Venture capital investment climbed to a level not seen since 2001 in the second quarter, according to private company research firm CB Insights, whose "Financing and Exit Trends" report for the second quarter of 2014 was released on Thursday.
Investment dollars from venture capital firms jumped nearly 40 percent in the second quarter to $13.8 billion, and the number of deals increased 11 percent compared to the first quarter. Venture capital funding increased 71 percent to $24 billion for the first half of 2014, compared to the same period a year earlier. By number of deals, there were 1,854 for the first six months of 2014, compared to 1,648 for the same time period in 2013.
Technology and health care companies reaped most of the benefit, however. For the first half of 2014, the number of technology companies that received first-time financing in excess of $1 billion more than doubled to 14, according the report. (On its own, ride-sharing company Uber reeled in $1.2 billion in the quarter, pushing its valuation to more than $18 billion, a record for a startup.)

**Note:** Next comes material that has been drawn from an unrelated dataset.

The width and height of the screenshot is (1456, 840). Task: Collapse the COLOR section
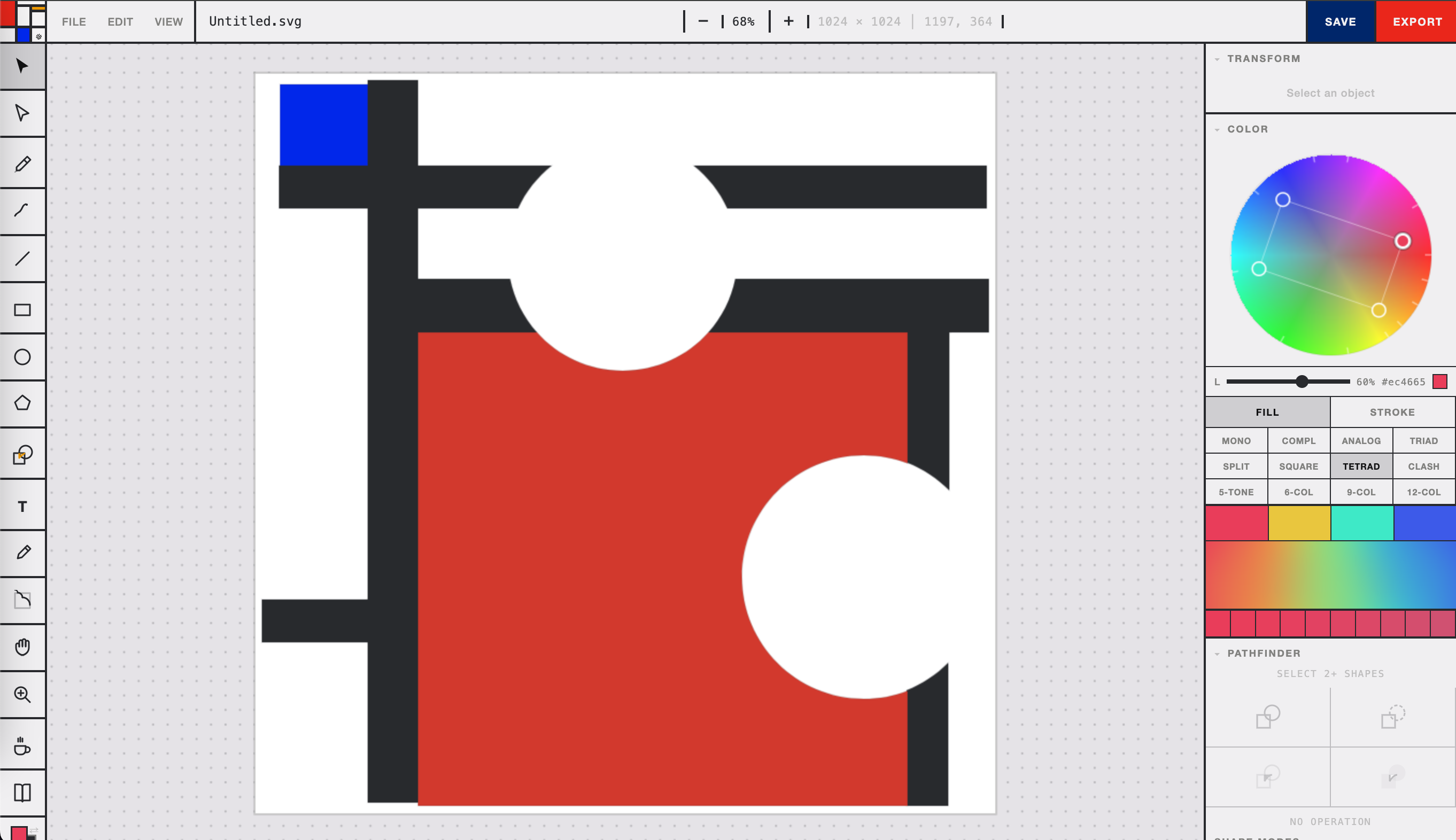click(1219, 129)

Internet companies received 45 percent of all venture capital funding for the quarter, down three percentage points compared to the first quarter of 2014, but still more than any other industry. Health care followed in second place with 17 percent of venture capital dollars, up two percentage points from the first quarter of 2014. Mobile and telecommunications companies came in a close third, with 15 percent of VC dollars, up just one percentage point from the prior quarter.
More significantly, however, over 50 percent of venture-backed IPO exits went to health-care companies in the second quarter, the fifth consecutive quarter that health-care companies have topped technology companies for public exits, CB Insights reports.
San Francisco led the way for cities that originate venture deals in the quarter, with 96 deals worth $2.3 billion, compared to 61 in New York, which came in second, with $860 million of financing. New Enterprise Associates was the most active dealmaker, followed by Kleiner Perkins Caulfield & Byers, Andreessen Horowitz, and Google Ventures.